Embodiments may further enhance the scaling heuristics using, for example, reinforcement learning, to choose the best scaling factor. Bayesian ML on client selection, gradient scaling, and optimal stopping, and may use reinforcement learning for optimal scaling per client.


Embodiments do not require the centralization of data before training ML models. This saves resources, time, and cost. In addition, because data is not moved, it cannot be blocked by data sensitivity and privacy laws. In addition, because updates to the ML models, and not data, are exchanged, the computational load is reduced as the ML processes are distributed among the clients.


Referring to FIG. 4, a system for locality preserving federated learning is disclosed according to an embodiment. System 400 may include a plurality of participant client nodes 410 (e.g., 4101, 4102, 4104, . . . 410N), each of which may maintain local model 412 (e.g., 4121, 4122, 4124, . . . 412N). Each participant client node 410 may communicate with aggregator node 420.

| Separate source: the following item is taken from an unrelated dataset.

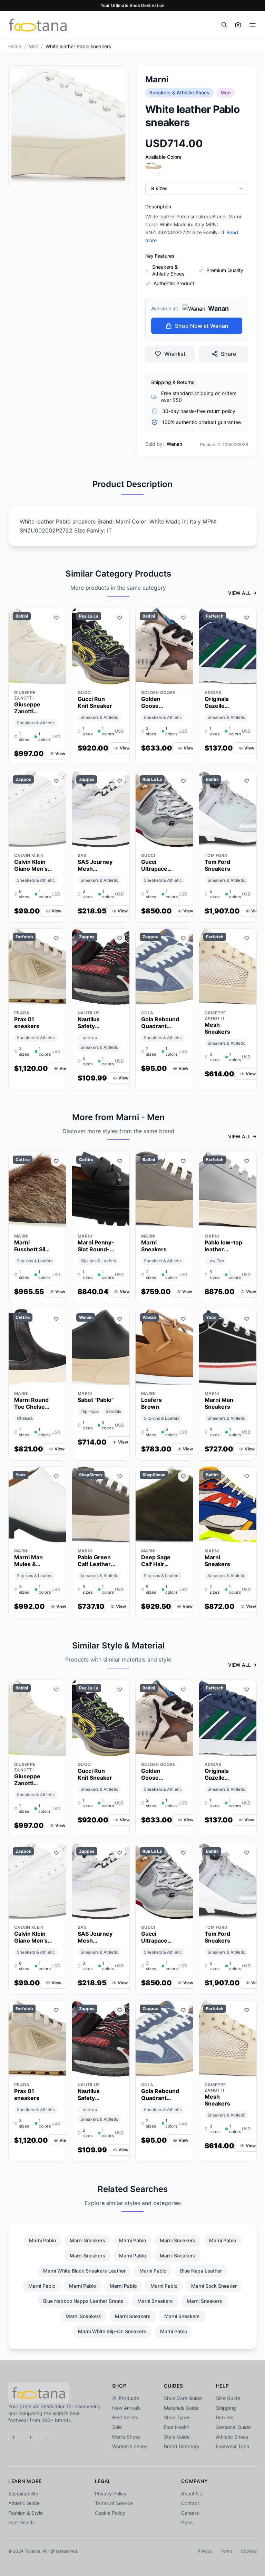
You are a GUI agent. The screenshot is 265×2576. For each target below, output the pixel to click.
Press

Each node 410, 420 may execute participant node computer program 414 (e.g., 4141, 4142, 4144, . . . 414N), application, script, etc. (not shown) that may control operations of the respective node.


Each participant client node 410 may train its respective local mode 412 and may provide weights for its local model 412 to aggregator node 420. Aggregator node 420 may average the weights from participant client nodes 410, which defines averaged model 422. Aggregator node 420 may send weights for averaged model 422 to participant client nodes 410, which may retrain local models 412 using the weights.


Referring to FIG. 5, a method for locality preserving federated learning is disclosed according to one embodiment.


Assuming there is no pre-trained model, in step 505, each of a plurality of clients performs training locally and produces its local model.


In step 510, each client may send the weights for its local model to the aggregator. For example, the local models and the averaged model may all have the same architecture, so only the weights are needed.


In one embodiment, if necessary, instead of sending the weights, the clients may send the local models to the aggregator. In another embodiment, the clients may send the local models and the weights to the aggregator.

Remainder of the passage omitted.